== EXTRACTED DATA

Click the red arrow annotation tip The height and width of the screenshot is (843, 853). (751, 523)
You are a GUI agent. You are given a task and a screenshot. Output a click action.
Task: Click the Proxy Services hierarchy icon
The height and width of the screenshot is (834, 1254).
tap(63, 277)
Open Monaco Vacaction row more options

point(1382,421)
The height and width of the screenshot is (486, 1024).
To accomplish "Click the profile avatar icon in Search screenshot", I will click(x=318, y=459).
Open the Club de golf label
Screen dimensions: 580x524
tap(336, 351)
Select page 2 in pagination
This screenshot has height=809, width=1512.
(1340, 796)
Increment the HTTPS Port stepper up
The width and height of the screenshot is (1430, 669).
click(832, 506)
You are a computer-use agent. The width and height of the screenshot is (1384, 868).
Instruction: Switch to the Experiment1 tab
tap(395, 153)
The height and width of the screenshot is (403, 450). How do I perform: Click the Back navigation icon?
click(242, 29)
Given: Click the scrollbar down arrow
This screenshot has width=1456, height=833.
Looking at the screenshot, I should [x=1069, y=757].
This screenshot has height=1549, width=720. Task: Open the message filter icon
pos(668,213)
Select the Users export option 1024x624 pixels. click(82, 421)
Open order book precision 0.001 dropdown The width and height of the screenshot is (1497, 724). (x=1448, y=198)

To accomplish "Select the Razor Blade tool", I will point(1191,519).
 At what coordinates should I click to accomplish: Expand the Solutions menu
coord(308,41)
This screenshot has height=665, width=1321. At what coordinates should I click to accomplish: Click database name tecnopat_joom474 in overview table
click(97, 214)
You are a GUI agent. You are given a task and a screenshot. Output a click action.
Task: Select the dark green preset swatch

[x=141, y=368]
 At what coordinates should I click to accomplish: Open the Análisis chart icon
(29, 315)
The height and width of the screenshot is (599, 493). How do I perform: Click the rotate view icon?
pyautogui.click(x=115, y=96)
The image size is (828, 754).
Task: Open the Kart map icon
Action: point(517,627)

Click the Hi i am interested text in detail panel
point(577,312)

====

- **TASK STATEMENT**
All the entries are to be reproduced verbatim.

- **ANSWER TO THE PROBLEM**
Click the red arrow annotation tip The height and width of the screenshot is (843, 853). (751, 523)
You are a GUI agent. You are given a task and a screenshot. Output a click action.
Task: Click the Proxy Services hierarchy icon
The height and width of the screenshot is (834, 1254).
tap(63, 277)
Open Monaco Vacaction row more options

point(1382,421)
The height and width of the screenshot is (486, 1024).
To accomplish "Click the profile avatar icon in Search screenshot", I will click(x=318, y=459).
Open the Club de golf label
Screen dimensions: 580x524
tap(336, 351)
Select page 2 in pagination
This screenshot has height=809, width=1512.
(1340, 796)
Increment the HTTPS Port stepper up
The width and height of the screenshot is (1430, 669).
click(832, 506)
You are a computer-use agent. The width and height of the screenshot is (1384, 868).
Instruction: Switch to the Experiment1 tab
tap(395, 153)
The height and width of the screenshot is (403, 450). How do I perform: Click the Back navigation icon?
click(242, 29)
Given: Click the scrollbar down arrow
This screenshot has width=1456, height=833.
Looking at the screenshot, I should [x=1069, y=757].
This screenshot has height=1549, width=720. Task: Open the message filter icon
pos(668,213)
Select the Users export option 1024x624 pixels. click(82, 421)
Open order book precision 0.001 dropdown The width and height of the screenshot is (1497, 724). (x=1448, y=198)

To accomplish "Select the Razor Blade tool", I will point(1191,519).
 At what coordinates should I click to accomplish: Expand the Solutions menu
coord(308,41)
This screenshot has height=665, width=1321. At what coordinates should I click to accomplish: Click database name tecnopat_joom474 in overview table
click(97, 214)
You are a GUI agent. You are given a task and a screenshot. Output a click action.
Task: Select the dark green preset swatch

[x=141, y=368]
 At what coordinates should I click to accomplish: Open the Análisis chart icon
(29, 315)
The height and width of the screenshot is (599, 493). How do I perform: Click the rotate view icon?
pyautogui.click(x=115, y=96)
The image size is (828, 754).
Task: Open the Kart map icon
Action: point(517,627)

Click the Hi i am interested text in detail panel
point(577,312)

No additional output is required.